> **TASK TO COMPLETE**
Copy out exactly the lines below that run from the one holding "Jetpack (androidx) (237, 46)" to the one holding "Macrobenchmark (371, 46)", keeping both of those lines and no others.

> **GIVEN DATA**
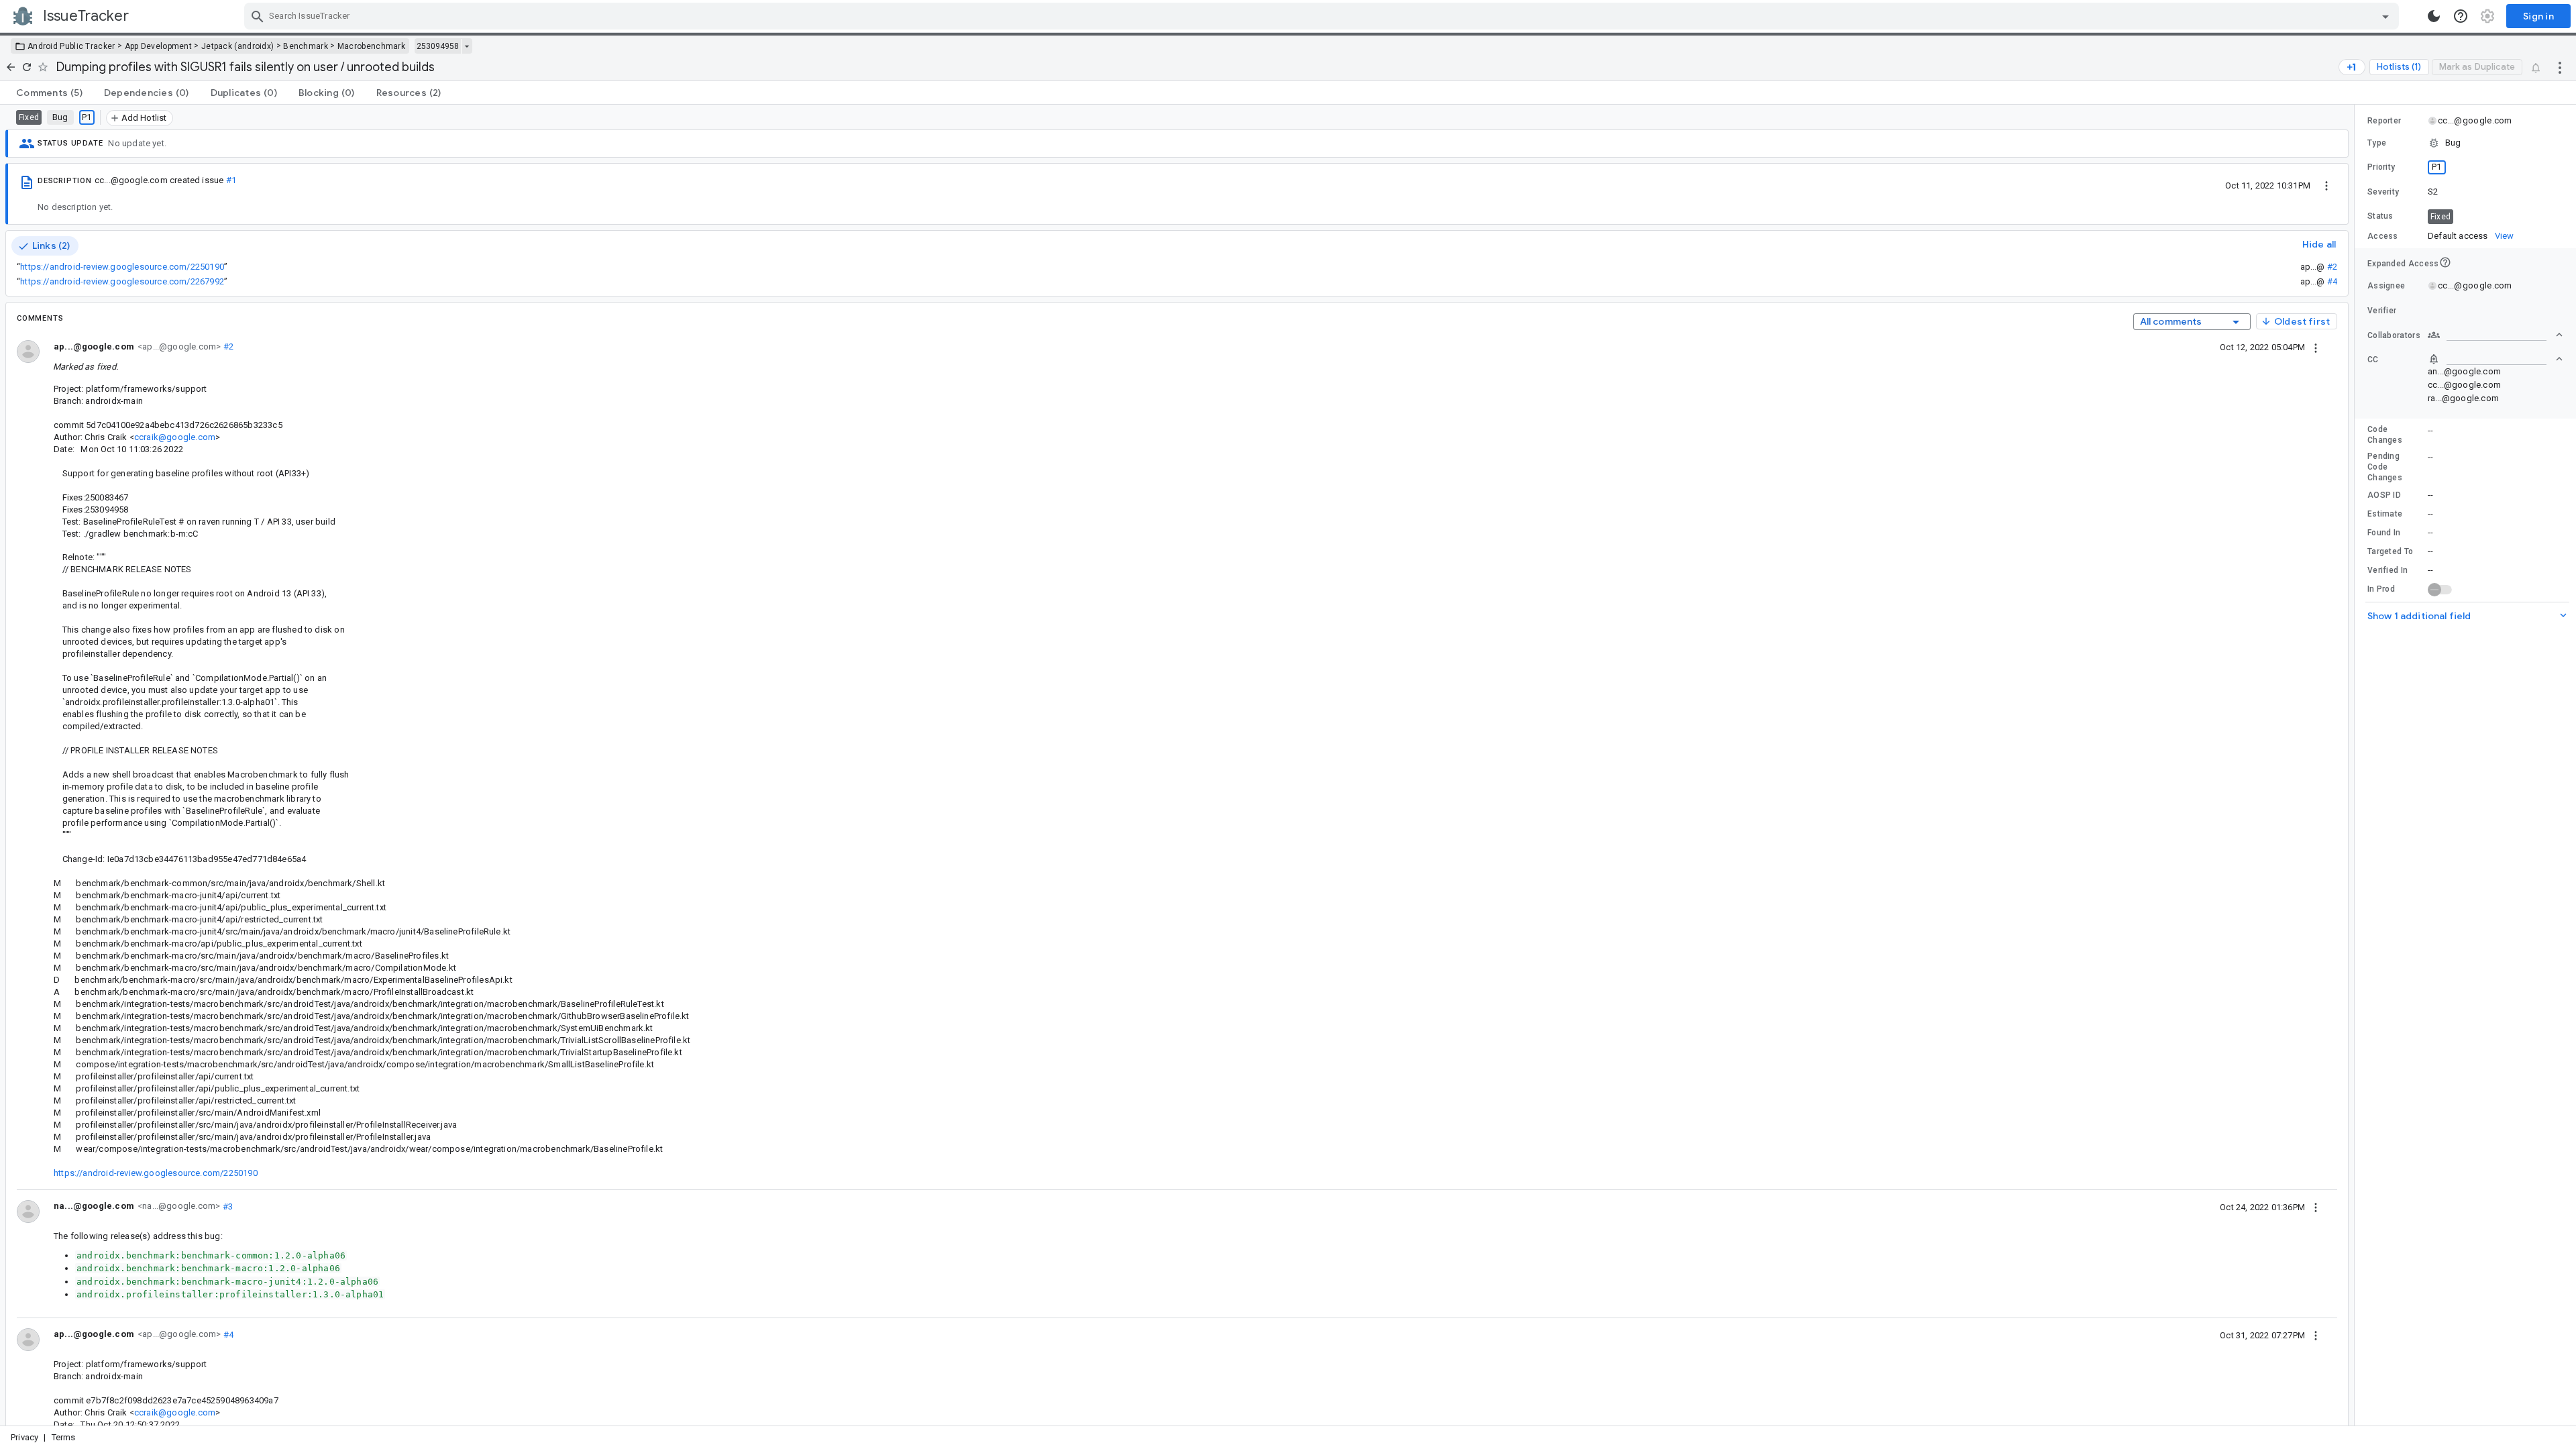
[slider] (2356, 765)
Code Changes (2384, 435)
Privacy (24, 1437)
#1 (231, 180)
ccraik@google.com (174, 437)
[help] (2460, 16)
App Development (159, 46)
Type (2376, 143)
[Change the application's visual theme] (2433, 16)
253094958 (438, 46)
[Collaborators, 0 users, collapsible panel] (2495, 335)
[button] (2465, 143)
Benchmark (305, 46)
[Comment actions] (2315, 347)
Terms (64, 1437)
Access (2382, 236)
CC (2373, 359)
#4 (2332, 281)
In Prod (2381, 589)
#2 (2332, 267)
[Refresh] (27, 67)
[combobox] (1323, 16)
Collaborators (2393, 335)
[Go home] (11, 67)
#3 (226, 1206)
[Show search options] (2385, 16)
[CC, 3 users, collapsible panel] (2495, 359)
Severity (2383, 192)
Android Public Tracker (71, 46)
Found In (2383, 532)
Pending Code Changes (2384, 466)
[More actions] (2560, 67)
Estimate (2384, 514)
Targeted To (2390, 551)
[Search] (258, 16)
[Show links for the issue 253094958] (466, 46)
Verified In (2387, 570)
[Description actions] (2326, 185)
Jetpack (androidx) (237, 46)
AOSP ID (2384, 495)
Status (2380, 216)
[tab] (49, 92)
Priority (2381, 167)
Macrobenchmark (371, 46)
--
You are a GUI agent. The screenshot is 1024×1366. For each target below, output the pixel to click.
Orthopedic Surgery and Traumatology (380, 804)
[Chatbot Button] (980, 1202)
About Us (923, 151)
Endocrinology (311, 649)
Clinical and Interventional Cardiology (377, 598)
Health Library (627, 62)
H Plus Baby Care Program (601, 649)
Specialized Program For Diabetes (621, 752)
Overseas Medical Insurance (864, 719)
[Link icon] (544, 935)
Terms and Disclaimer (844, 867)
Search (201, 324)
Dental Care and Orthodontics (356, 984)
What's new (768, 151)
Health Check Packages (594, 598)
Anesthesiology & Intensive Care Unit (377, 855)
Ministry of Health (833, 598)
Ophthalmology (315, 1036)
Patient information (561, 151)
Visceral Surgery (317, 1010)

> **RESULT**
Jetpack (androidx) (237, 46)
AOSP ID (2384, 495)
Status (2380, 216)
[tab] (49, 92)
Priority (2381, 167)
Macrobenchmark (371, 46)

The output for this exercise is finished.